It’s My Birthday – BP #60


Thanks all for your readership, loyalty, and support. I’m now a quarter century + 1, a.k.a. super old.

//Little Caesars Coupon//

And here’s the only gift I can give Readers to mark this auspicious occasion. Well, all of you who are Canadian and who happen to enjoy Little Caesars. It’s a $1.99 Crazy Bread + Crazy Sauce combo coupon. I found this coupon last Friday, and it’s supposed to be good until April 15th. When I found this deal, I tweeted it at GroceryAlerts and Mrs. January so they could share it with their much larger audiences. If somebody else had found this coupon, I’d want to know about it immediately. I’ve only used it three times thus far.

//Old Dog, Old Tricks//

leons - old tricks

The fridge in the middle is a great deal at $399. But that’s only if you purchase it with a slightly overpriced dishwasher and an INSANELY expensive stove. My question is: who falls for this stuff?


She is a character actor Smiles although she hates the ears Chilling at the mall Her winning grin She finally grabs those stars herself


Gene's Meme - "Not Sure if X" - emergency funds

Courtesy of loyal Reader Gene.

Courtesy of the Department of Obsolete Industry (an initiative of the International Fund for Animal Welfare)

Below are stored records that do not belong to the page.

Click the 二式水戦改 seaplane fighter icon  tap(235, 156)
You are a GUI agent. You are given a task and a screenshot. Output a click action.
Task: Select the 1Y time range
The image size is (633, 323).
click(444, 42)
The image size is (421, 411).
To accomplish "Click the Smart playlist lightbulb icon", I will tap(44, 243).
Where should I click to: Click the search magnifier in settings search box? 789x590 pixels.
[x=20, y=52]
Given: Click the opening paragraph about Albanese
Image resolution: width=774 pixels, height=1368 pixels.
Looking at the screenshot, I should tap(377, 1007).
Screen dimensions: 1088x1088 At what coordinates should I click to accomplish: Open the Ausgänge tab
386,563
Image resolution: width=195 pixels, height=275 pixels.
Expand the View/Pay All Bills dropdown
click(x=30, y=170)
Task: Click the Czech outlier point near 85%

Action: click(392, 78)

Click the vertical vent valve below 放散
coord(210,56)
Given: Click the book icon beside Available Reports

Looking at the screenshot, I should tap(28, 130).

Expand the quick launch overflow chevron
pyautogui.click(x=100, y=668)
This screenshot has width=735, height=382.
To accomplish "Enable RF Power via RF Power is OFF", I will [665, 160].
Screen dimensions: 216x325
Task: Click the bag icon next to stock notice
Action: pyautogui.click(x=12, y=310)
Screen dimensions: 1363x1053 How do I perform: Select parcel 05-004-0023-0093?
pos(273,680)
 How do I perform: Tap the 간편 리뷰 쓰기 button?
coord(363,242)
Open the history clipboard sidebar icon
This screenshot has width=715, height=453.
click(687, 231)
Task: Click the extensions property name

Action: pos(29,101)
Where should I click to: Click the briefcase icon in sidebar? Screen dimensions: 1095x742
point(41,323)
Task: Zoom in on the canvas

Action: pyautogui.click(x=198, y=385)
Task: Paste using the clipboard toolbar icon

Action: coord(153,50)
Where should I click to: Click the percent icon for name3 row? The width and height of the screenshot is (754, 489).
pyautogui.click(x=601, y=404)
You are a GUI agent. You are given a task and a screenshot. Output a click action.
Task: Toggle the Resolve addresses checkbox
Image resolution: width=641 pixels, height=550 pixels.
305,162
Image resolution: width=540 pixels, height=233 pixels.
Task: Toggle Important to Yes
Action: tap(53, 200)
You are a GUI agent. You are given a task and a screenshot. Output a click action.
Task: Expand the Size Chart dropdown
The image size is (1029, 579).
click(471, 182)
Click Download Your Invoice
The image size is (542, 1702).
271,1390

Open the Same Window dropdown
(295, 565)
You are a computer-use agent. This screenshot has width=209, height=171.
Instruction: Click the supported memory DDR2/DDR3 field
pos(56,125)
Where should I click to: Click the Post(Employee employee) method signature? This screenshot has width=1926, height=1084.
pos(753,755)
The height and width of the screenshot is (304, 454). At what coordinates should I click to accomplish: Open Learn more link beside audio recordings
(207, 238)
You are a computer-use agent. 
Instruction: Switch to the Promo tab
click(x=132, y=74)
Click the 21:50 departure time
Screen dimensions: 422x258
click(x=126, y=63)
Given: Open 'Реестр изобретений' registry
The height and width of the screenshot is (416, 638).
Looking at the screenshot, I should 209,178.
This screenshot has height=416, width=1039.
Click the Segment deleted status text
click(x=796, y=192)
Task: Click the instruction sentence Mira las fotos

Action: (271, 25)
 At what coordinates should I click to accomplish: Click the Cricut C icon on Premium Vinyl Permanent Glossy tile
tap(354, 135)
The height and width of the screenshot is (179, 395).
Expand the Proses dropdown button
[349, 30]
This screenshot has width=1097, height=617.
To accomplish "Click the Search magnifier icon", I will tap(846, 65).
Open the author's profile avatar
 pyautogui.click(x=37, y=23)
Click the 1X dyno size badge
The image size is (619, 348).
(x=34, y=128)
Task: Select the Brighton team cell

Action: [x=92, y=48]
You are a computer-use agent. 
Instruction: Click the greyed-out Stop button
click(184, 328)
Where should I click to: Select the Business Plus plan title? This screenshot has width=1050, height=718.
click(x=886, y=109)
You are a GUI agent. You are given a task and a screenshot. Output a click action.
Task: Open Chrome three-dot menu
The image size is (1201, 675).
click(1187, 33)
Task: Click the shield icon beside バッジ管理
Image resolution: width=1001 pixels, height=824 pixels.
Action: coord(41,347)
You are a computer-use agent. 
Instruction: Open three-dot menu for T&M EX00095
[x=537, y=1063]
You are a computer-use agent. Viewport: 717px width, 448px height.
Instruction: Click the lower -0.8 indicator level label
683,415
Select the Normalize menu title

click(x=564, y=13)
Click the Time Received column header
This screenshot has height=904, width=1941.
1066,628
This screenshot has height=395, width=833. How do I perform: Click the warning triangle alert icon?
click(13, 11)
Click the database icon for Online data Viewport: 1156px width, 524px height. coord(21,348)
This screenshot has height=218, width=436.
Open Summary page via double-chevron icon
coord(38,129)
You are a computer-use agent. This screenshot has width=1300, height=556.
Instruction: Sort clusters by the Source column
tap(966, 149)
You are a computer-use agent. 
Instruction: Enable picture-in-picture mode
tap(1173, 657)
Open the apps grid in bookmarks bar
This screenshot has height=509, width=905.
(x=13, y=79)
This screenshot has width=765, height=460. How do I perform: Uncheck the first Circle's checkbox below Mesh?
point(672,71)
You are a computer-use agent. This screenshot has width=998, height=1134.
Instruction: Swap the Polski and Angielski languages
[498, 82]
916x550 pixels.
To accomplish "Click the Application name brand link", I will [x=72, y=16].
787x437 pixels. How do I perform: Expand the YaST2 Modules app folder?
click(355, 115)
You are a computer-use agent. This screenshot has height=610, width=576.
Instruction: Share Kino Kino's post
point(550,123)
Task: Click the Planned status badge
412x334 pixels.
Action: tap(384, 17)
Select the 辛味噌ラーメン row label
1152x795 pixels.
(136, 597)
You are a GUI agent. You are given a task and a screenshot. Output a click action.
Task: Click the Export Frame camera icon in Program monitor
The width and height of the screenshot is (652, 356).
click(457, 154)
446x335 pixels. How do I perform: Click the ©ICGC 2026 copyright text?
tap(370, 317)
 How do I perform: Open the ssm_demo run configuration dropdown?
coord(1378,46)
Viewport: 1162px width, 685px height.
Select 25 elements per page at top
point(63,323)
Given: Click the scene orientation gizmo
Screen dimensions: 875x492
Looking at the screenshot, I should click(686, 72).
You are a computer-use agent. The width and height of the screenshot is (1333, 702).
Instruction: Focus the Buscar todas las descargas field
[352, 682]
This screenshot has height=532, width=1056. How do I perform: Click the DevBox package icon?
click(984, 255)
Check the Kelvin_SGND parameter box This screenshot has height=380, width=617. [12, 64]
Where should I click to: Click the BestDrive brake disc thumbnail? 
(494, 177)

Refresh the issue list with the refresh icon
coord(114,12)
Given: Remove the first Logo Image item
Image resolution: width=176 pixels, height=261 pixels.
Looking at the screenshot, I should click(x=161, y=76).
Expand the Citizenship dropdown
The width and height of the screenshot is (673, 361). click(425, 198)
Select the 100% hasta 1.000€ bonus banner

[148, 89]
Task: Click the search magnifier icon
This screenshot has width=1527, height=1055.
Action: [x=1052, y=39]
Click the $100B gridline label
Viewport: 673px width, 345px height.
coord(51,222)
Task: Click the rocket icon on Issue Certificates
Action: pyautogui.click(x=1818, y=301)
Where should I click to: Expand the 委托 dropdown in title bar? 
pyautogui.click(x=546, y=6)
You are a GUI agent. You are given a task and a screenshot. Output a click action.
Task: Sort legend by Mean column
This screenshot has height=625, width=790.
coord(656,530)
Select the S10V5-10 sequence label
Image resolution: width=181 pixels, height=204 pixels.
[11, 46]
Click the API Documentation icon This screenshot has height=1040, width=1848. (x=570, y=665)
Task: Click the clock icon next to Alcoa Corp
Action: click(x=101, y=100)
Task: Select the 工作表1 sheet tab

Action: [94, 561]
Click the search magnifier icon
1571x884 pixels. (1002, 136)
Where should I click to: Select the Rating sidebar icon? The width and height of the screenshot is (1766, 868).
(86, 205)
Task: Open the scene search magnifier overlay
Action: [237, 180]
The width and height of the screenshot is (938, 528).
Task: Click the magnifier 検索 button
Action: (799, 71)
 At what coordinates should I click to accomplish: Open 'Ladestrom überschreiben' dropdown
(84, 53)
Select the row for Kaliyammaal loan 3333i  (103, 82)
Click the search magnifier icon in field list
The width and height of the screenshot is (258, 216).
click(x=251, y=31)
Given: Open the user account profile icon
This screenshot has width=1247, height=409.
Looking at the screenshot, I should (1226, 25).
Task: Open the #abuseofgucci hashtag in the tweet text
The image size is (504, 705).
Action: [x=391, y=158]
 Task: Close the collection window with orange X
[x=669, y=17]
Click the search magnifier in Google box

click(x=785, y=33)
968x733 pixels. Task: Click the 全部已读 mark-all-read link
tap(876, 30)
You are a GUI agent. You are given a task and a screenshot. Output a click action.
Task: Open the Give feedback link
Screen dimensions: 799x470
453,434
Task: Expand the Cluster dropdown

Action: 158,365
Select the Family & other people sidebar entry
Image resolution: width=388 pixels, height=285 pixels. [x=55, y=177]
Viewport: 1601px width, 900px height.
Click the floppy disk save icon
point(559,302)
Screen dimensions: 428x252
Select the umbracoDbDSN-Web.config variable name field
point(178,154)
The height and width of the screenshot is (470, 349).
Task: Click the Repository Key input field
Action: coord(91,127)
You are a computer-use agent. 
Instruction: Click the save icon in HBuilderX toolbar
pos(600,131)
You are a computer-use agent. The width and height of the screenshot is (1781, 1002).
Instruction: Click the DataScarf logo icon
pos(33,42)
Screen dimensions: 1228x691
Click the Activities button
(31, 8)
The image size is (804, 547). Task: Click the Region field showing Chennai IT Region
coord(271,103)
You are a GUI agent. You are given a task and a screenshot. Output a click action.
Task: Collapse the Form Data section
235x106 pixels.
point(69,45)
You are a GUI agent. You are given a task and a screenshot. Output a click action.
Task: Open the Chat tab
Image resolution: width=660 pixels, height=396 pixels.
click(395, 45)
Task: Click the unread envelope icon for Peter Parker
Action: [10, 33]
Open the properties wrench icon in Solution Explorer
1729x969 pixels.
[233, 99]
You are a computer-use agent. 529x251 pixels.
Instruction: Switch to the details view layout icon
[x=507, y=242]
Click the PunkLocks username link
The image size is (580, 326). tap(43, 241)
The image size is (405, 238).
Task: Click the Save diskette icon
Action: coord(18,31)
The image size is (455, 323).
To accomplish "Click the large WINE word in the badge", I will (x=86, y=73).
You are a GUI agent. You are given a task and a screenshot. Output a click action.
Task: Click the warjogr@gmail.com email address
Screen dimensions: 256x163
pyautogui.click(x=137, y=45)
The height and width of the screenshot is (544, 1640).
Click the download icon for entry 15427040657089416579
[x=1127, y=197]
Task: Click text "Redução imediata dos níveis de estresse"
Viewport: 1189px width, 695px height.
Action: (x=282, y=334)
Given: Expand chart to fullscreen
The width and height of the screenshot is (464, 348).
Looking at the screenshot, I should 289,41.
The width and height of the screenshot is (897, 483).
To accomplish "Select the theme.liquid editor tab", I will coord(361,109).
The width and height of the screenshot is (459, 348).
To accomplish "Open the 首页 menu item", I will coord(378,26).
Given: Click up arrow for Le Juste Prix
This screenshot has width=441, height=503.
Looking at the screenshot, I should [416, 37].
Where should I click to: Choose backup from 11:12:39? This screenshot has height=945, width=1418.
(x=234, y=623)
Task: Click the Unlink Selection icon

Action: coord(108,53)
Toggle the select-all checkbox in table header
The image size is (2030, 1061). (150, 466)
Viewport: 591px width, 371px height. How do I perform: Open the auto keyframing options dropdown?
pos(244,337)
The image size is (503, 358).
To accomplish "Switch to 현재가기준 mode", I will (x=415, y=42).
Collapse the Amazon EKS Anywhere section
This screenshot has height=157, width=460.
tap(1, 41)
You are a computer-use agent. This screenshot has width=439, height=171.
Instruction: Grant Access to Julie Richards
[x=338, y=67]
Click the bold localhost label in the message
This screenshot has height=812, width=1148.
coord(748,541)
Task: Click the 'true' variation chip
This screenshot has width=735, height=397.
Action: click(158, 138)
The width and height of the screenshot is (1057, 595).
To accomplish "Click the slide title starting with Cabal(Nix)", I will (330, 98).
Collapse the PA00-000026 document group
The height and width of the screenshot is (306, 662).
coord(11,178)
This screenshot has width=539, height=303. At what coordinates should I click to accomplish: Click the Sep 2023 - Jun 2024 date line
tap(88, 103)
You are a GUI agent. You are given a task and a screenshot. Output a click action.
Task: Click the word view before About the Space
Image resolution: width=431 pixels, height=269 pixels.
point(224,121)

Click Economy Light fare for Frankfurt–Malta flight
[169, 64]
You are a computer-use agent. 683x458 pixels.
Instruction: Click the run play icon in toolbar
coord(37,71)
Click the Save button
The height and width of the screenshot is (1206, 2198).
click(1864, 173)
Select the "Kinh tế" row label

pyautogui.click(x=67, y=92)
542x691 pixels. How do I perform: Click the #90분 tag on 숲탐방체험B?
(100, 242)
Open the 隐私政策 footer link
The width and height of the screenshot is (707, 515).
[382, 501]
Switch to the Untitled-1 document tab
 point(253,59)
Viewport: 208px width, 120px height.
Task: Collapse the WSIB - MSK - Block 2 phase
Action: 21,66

1. I shared this Zen Family Habits article in my post about dealing with stress, but it was kind of hidden. So I’ve shared it again. It’s a list of great tips for how to simplify your life. There’s nothing Earth-shattering in the list and I usually hate these sorts of posts but I found it to be valuable insofar as it’s a large compilation of solid ideas.

2. Canuck Business is a blog about Canadian taxes written by a tax preparer named James. He presents an individual, useful insight in each post. The idea that first caught my eye was about foreign currency income. Apparently a taxpayer can choose one of two methods for calculating the Canadian equivalent of such income. Choosing the correct calculation can reduce a person’s tax liability.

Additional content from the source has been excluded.